By J.D. Booth
June Maruschak, president of the Sarnia & District Labour Council, would have liked to have the formal support of Sarnia City Council for federal pension reform scheduled for discussion at a December meeting of finance ministers.
She didn't get it. At least not at Monday's meeting, the last of this council's four-year term.
Instead, councillors, all of whom will begin their next term of office on December 6, 2010, said through motion that they would wait for further information before offering their formal support for the idea of pension reform to Ontario Finance Minister Dwight Duncan.
Maruschak heard no significant opposition to her assertion that a doubling of the public pension funding (through Canada Pension Plan) was a good thing.
The objection?
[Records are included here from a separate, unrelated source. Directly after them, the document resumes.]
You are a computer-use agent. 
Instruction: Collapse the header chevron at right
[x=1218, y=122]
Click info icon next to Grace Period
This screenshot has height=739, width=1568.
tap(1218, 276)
Not enough information to decide how to proceed.
Councillor Mike Kelch, when asked if he would support such a motion, declined to support the idea, at least "not at this time."
And when Councillor Andy Bruziewicz made a motion that would offer support for pension reform, there were no seconders. "That's very interesting," he quipped.
Still, even after Councillor Anne Marie Gillis said she thought it "prudent for us as a municipal council to support" the idea of pension reform on a national scale, a motion also failed to receive a seconder.
In the end, a motion by Councillor Dave Boushy (seconded by Kelch) successfully directed city hall staff to provide council with more information on the impact pension reform would have, specifically on city budgets.